Saat ini, jelas Hardjuno, perampasan aset telah menjadi fokus global, sesuai dengan United Nations Convention Against Corruption (UNCAC) tahun 2003. Masyarakat global sepakat tentang pentingnya menyita aset dari hasil kejahatan tanpa melibatkan tuntutan pidana.

“Mekanisme perampasan aset tindak pidana dianggap sebagai norma dalam UNCAC, dengan tujuan mengoptimalkan upaya merampas aset hasil kejahatan tanpa harus melibatkan proses tuntutan pidana,” ungkap Hardjuno.

Hardjuno menegaskan konsep Perampasan Aset tanpa Pemidanaan atau yang dikenal sebagai Non-Conviction Based (NCB) Asset Forfeiture adalah ide restitusi kerugian negara.

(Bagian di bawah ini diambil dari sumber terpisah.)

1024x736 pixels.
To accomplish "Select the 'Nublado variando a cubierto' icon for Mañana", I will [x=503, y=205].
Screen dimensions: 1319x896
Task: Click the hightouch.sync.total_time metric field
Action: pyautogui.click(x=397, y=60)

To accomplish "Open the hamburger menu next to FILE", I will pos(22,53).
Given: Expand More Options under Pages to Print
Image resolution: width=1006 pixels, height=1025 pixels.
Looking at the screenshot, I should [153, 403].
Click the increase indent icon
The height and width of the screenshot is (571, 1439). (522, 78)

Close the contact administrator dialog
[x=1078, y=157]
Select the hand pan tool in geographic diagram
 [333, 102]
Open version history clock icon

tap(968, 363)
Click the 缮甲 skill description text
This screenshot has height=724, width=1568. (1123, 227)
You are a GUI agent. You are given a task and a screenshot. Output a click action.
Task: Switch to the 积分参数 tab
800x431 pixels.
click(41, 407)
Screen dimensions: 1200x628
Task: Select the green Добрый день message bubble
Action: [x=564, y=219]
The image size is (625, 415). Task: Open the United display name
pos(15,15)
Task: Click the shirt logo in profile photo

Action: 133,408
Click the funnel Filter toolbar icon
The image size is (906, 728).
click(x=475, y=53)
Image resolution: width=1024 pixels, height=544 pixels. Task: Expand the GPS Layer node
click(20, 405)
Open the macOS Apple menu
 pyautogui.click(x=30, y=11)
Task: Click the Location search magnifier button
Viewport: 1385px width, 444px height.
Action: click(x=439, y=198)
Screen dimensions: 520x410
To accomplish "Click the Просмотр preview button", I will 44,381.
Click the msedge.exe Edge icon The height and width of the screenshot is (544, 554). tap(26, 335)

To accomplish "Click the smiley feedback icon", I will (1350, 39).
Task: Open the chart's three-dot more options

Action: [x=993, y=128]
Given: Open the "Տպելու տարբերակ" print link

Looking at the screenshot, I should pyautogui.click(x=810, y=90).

Tujuannya adalah mengembalikan kerugian negara yang timbul akibat tindak kejahatan tanpa perlu menghukum pidana terlebih dahulu terhadap pelakunya.

Adapun kategori aset yang dapat disita menggunakan metode NCB asset forfeiture melibatkan aset yang diperoleh secara langsung atau tidak langsung dari tindak pidana, termasuk yang telah dihibahkan atau diubah menjadi kekayaan pribadi, pihak lain, atau korporasi.

Hal ini menurutnya penting karena tindak pidana dengan motif ekonomi, seperti korupsi atau pencucian uang, dapat mengakibatkan kerugian bagi negara.

Dia menguraikan konsep perampasan aset tanpa melibatkan tuntutan pidana merupakan bagian dari skema hukum yang memungkinkan aset negara yang diambil secara tidak sah oleh pelaku tindak pidana dapat disita dan dikembalikan kepada negara sebagai upaya pemulihan aset negara.

“Perampasan aset menjadi sangat penting mengingat pendekatan penegakan hukum di Indonesia yang menerapkan strategi follow the money atau penelusuran aliran dana untuk mengungkap tindak kejahatan,” katanya.

Menurut Hardjuno, salam konsep kepastian hukum yang diterapkan pada perampasan aset tanpa tuntutan pidana, prinsip utamanya adalah memberikan perlindungan hukum bagi masyarakat yang memiliki hak properti (right to property) melalui mekanisme recovery asset yang dilakukan oleh negara.

Jika aset tersebut diperoleh melalui tindakan pengayaan yang tidak adil atau unjust enrichment, negara berhak merampas aset tersebut tanpa melibatkan prosedur penuntutan dalam ranah hukum pidana. Sebagai gantinya, proses perampasan aset dilakukan melalui jalur hukum perdata.

“Jadi, model perampasan aset tanpa tuntutan pidana diharapkan dapat memberikan kepastian hukum dan perlindungan hukum yang kuat bagi masyarakat,” pungkasnya.